2. Pesquisa das Terroristas del Amor
As artistas Dhiovana Barroso e Marissa Noana, que formam o grupo As Terroristas del Amor, têm no cerne do trabalho a perspectiva Mátria, palavra que toma acento nas disputas contra-hegemônicas dos estudos de gênero. No trabalho das duas artistas, a perspectiva Mátria se funda nas indagações sobre como o presente dos seus corpos pode configurar suas imagens projetadas para as próximas cinco décadas. Mais que uma previsão sobre as marcas físicas do tempo, importa confabular sobre o que vive e guarda os traços de seus ancestrais. Esse trânsito espiralado de temporalidades, que se inscreve nos corpos, responde com tintas, desenhos, colagens, bordados e técnicas diversas à pergunta sobre o como viver no futuro. Um futuro no agora. Um entrelaçado de tempos confabulados na matéria artística.

Sobre as artistas
Terroristas del Amor é um coletivo formado pelas artistas fortalezenses Dhiovana e Marissa que teve início em 2018 e atua com diversas linguagens, entre elas, ilustrações, muralismo, animações, design, fotografias, bordados e outras experimentações no campo das artes visuais. Suas obras são, em grande maioria, autobiográficas e falam sobre os seus corpos, apresentando modos de defesa, proteção e ataque contra a heterocidade. Em 2020, participaram da exposição Conflito, Insurgências e Resistências, com o mural Truar, parceria com o Coletivo Nacional Trovoa, no SESC Santana, em São Paulo.
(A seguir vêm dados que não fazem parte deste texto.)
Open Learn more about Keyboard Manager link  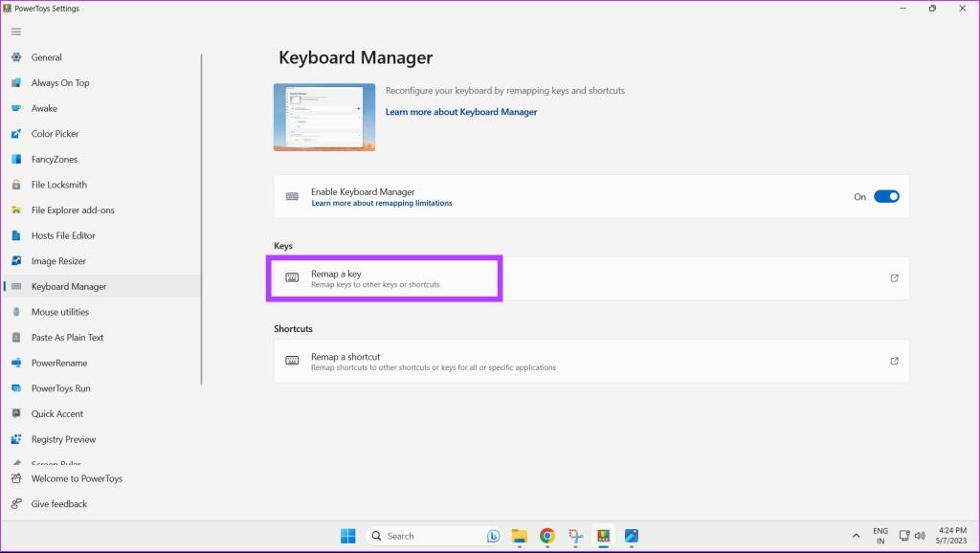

No mesmo ano, fizeram parte da exposição Grande Circular com a obra “terraaterra”, no Museu de Arte Contemporânea do Centro Dragão do Mar. Foram selecionadas em 2020 e 2019 para o Salão de Abril de Fortaleza.

3. Pesquisa de Iago Barreto e Climério Anacé
O trabalho de investigação de Iago Barreto e Climério Anacé, artistas e pesquisadores dos povos indígenas, resultou da imersão no arquivo de imagens produzidas por eles durante os acampamentos “Terra Livre”, nos quatro anos do governo Bolsonaro. O arquivo foi a fonte a partir da qual os recortes e ações sobre essas imagens foram sendo formuladas como uma intervenção na matéria. O trabalho com o vermelho foi ocupando lugar nas fotografias, ganhando força em conjunção com o contraste com o preto e branco, à medida em que o embate com as imagens reverberava, não apenas os fatos violentos que ocorreram nos acampamentos, mas toda uma expressividade de rostos e gestos impressos na matéria imagética. A problemática do lugar do registro de imagens no campo da arte, que aos poucos vai ocupando o espaço expositivo, parece ser a principal fonte de diálogo entre a pesquisa proposta e as obras expostas, sobretudo em Negros na Piscina.

Sobre o artista Iago
Artista, Arte Educador e Cineclubista. Colaborador do Museu Indígena Tremembé desde 2014, professor na escola de cinema indígena jenipapo-kanindé e Coordenador pedagógico da escola brotar Cinema com o Povo Anacé. Curador da exposição “Nas aldeias: o cotidiano sob o olhar da juventude indígena do Ceará”, e na “Sussurros Ancestrais”, exposição do Coletivo Tamain. Trabalha com arte educação dentro dos povos indígenas desde 2015, tendo feito formações de fotografia e vídeo em vários povos indígenas do Ceará, como os tapeba, pitaguary, tremembé, jenipapo-kanindé, anacé, kanindé, potiguara e tabajara.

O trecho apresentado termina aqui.